Health authorities in the Democratic Republic of Congo declared an outbreak of Ebola virus disease in Kasai Province, where 28 suspected cases and 16 deaths, including four health workers, had been reported as of September 5, 2025.

 

The outbreak comes at a time when much of Central and West Africa is grappling with overlapping health and humanitarian crises, including cholera, malnutrition, and population displacement.

 

The DRC’s last outbreak of Ebola virus disease occurred in the north-western Equateur Province in April 2022.

 

It was brought under control within three months.

 

In Kasai Province, previous Ebola outbreaks were reported in 2007 and 2008. Overall, the country has experienced 15 outbreaks since the disease was first identified in 1976.

 

Ebola virus disease is a rare but severe, often fatal illness in humans.

 

It is transmitted to people through close contact with the blood, secretions, organs, or other bodily fluids of infected animals such as fruit bats (believed to be the natural hosts).
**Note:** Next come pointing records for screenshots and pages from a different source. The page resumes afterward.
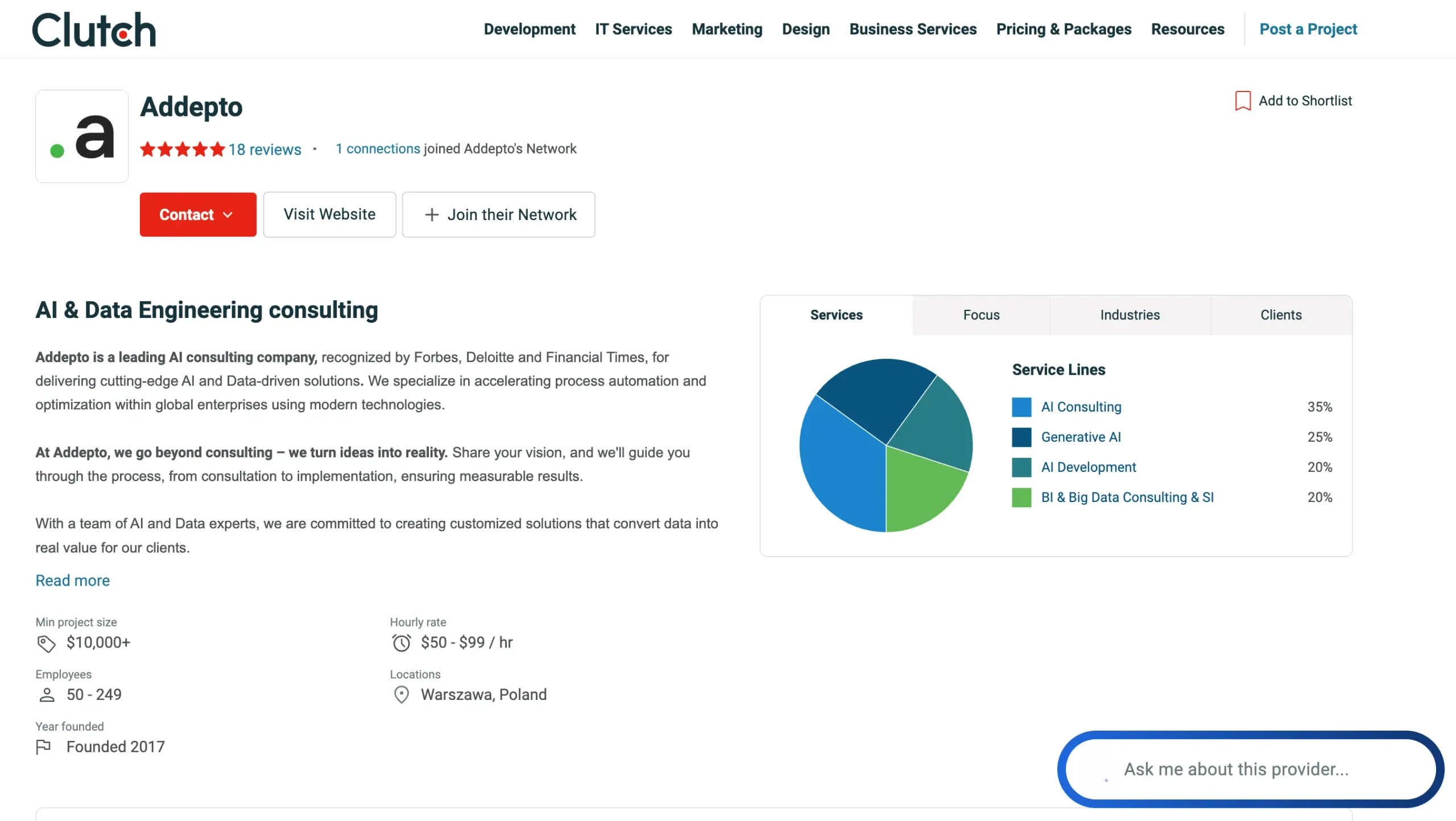Switch to the Industries tab
This screenshot has width=1456, height=821.
pyautogui.click(x=1129, y=314)
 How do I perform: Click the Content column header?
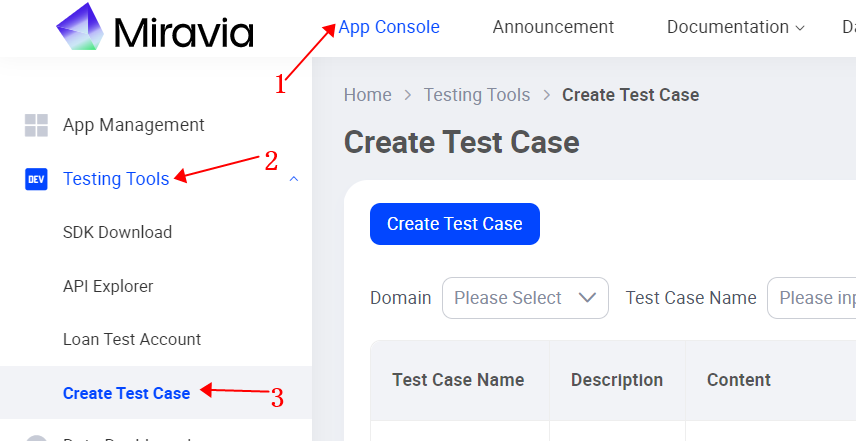pyautogui.click(x=738, y=380)

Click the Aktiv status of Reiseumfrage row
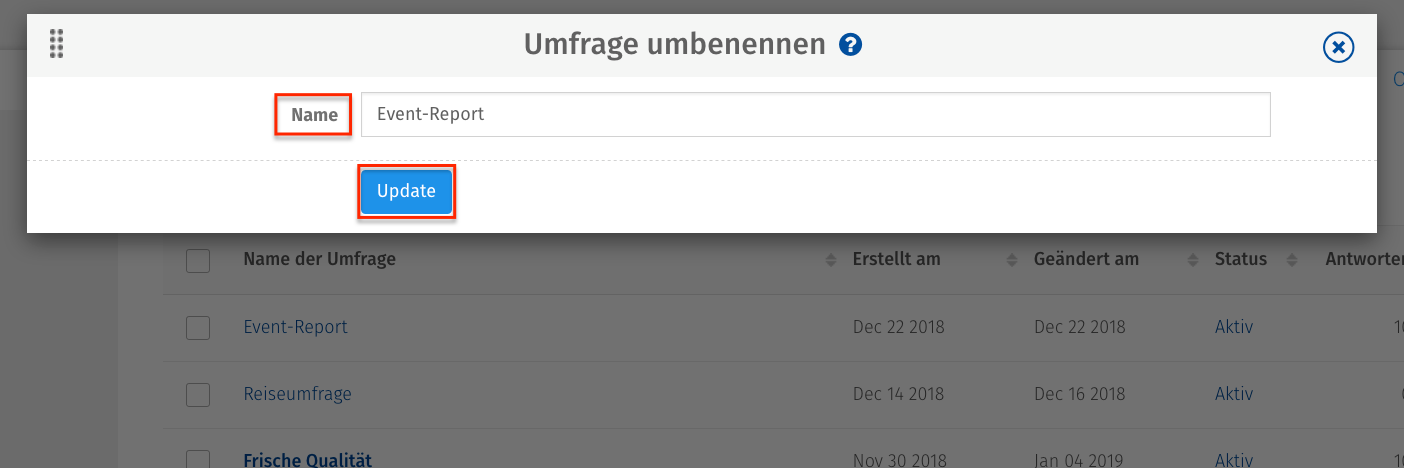1233,394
Human-to-human transmission occurs through direct contact with the blood or bodily fluids of an infected person, contaminated objects, or the body of someone who died from the disease.

 

In the ongoing outbreak, samples tested on September 3 at the National Institute of Biomedical Research in the capital, Kinshasa, confirmed that the cause was Ebola Zaire, a strain of the Ebola virus.

 

Dr Nse noted that although Nigeria was at risk of importing the virus due to high levels of international travel with the DRC, Port Health Services was on alert and had strengthened surveillance to prevent this.